第29章 抱き枕はどこへ?【掌編✳︎炎風音水霞柱】


【義勇さんとダイオウグソクムシ】


残業から帰り、”やっと帰ってきたか(遅くなるとは聞いていない寂しかった)。腹が減ったから早く着替えて準備をしてくれ(一人で食べるのは寂しいから早く着替えて一緒に食べよう)”、笑えるほど口数の少ない、尚且つ口下手な恋人がパンプスを脱ぐ私をじっと見ながらそう言った。

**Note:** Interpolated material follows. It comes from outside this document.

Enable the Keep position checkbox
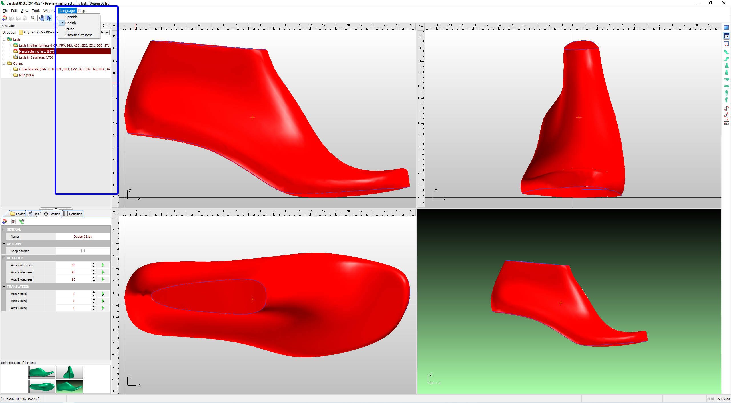The width and height of the screenshot is (731, 403). coord(83,251)
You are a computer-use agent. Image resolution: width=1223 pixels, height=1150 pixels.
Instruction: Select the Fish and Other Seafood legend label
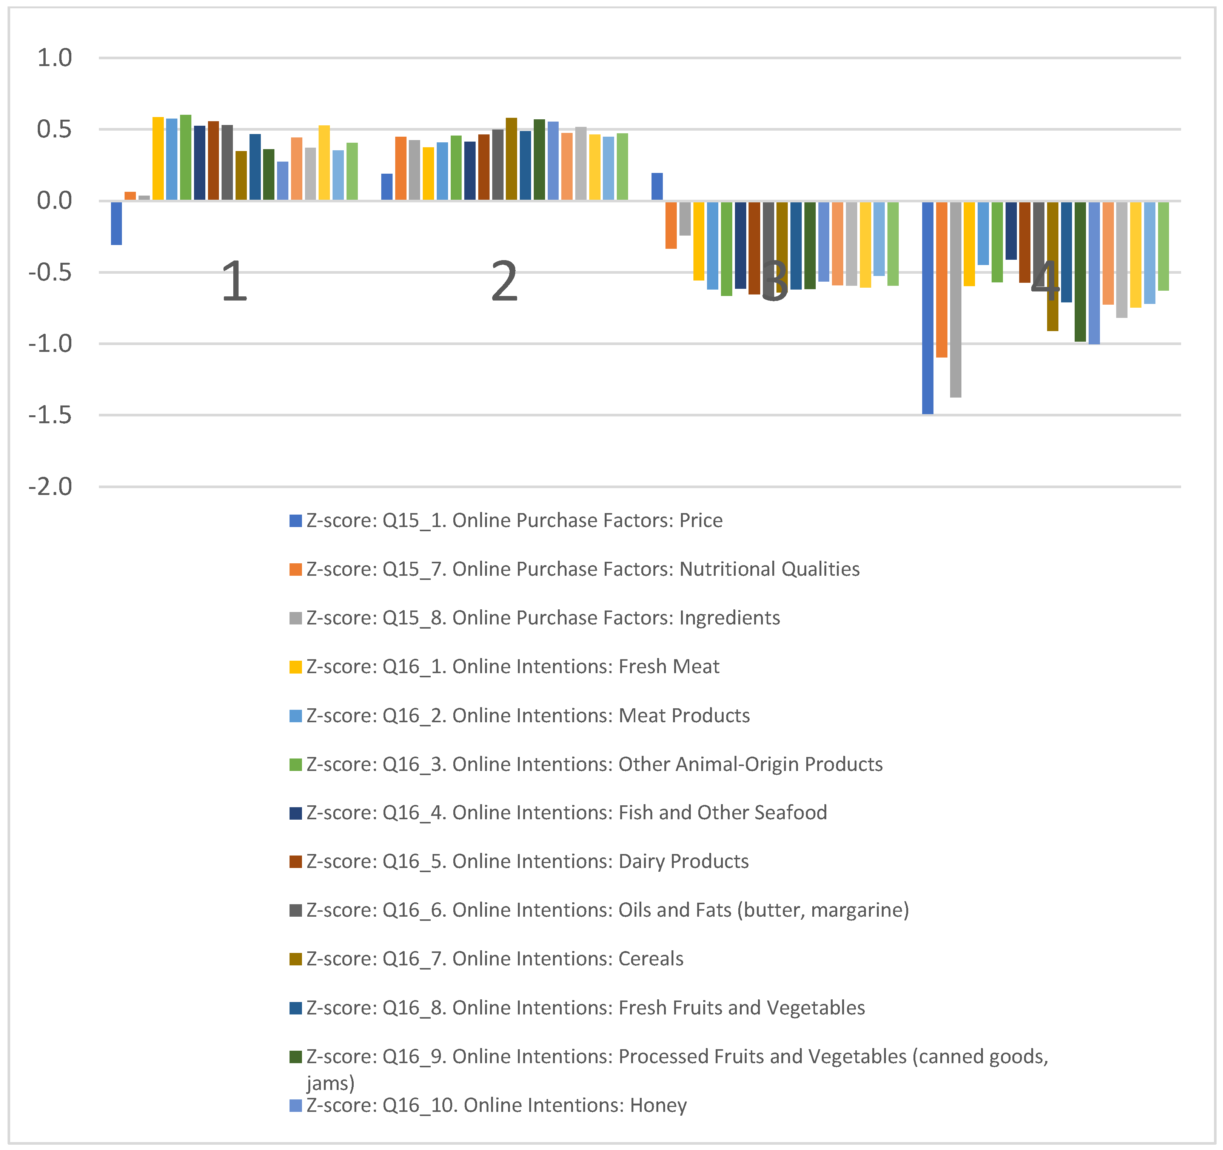566,813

誰もが振り返るほど格好いい容姿を所持しながら中身は子どものように手がかかって可愛い恋人に”急ぐから待っててね”と告げスーツから着替えようと寝室に足を踏み入れた私は驚愕した。

「っ義勇さん!」

私の声を聞きつけた義勇さんが

てちてちてち

その見た目には似合わないなんともかわいい足音を立てながら寝室へとやってきた。

「どうした?」

寝室のドアに背を預け、腕を組んだ義勇さんが私に視線を寄越す。

「…私のダイオウグソクムシ知らないですか?」

義勇さんとの初めての水族館デートの時、その少し青みがかった瞳と触角の感じがどことなく義勇さんに似ている気がして、値段も見ずレジに持って行った私のかわいい(いやそこまでかわいくはないか)ダイオウグソクムシ。”義勇さんに似ています!”なんて言った私に、”ちっとも似ていない”と照れ臭そうに答えてくれた、そんな大事な思い出の詰まったあのダイオウグソクムシ。  

「…ないんです」

ばさりと掛け布団をまくっても
ダブルベッドの下をのぞいても
ウォークインクローゼットを開けても

「…どこにも…」

その子が見当たらない。

私の…ダイオウグソクムシ…いったいどこに行っちゃったの?

そんなことを考えながら呆然と、今朝までダイオウグソクムシがちょこんと鎮座していたベッドを見つめた。

「…そんなにあの抱き枕が大事なのか?」

「え?」

普段から小さい声を、さらに小さくした義勇さんがそう呟いた。